Identify all lines of the data containing the string "agent" and copy them.

*** Given information ***

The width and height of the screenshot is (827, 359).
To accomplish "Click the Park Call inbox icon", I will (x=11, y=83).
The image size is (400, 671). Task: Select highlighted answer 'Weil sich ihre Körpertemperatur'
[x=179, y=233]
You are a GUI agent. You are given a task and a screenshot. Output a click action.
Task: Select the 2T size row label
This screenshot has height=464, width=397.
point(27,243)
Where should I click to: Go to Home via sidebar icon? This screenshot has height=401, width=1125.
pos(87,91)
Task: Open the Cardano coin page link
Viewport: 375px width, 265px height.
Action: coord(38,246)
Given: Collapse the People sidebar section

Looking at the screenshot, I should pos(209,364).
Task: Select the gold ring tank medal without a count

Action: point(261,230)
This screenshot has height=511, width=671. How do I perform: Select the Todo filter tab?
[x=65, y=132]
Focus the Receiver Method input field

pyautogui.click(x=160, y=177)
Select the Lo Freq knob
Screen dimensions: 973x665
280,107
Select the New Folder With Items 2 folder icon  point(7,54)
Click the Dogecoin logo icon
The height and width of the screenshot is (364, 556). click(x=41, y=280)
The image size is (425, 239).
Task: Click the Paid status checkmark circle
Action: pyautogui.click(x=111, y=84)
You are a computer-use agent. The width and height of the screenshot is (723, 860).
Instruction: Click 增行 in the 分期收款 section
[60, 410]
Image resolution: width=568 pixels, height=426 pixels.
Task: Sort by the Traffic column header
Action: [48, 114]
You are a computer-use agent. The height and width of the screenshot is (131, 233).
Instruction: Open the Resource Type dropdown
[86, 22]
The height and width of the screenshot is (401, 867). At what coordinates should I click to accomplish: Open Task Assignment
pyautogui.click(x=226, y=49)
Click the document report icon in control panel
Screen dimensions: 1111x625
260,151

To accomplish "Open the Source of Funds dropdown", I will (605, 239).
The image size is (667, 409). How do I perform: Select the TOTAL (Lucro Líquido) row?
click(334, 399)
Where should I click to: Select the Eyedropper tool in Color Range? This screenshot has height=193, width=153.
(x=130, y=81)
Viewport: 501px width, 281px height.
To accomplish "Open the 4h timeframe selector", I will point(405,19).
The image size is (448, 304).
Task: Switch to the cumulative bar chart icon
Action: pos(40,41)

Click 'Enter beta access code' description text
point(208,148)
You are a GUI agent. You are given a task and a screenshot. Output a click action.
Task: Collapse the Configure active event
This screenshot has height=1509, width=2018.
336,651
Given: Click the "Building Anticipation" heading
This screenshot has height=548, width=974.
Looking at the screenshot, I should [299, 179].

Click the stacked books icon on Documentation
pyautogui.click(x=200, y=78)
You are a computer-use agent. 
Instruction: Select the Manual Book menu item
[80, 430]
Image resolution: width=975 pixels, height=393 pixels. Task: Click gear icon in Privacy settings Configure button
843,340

***

» Response to the task:
You are a GUI agent. You are given a task and a screenshot. Output a click action.
You are a computer-use agent. The width and height of the screenshot is (723, 860).
You are a computer-use agent. The height and width of the screenshot is (131, 233).
You are a GUI agent. You are given a task and a screenshot. Output a click action.
You are a computer-use agent. 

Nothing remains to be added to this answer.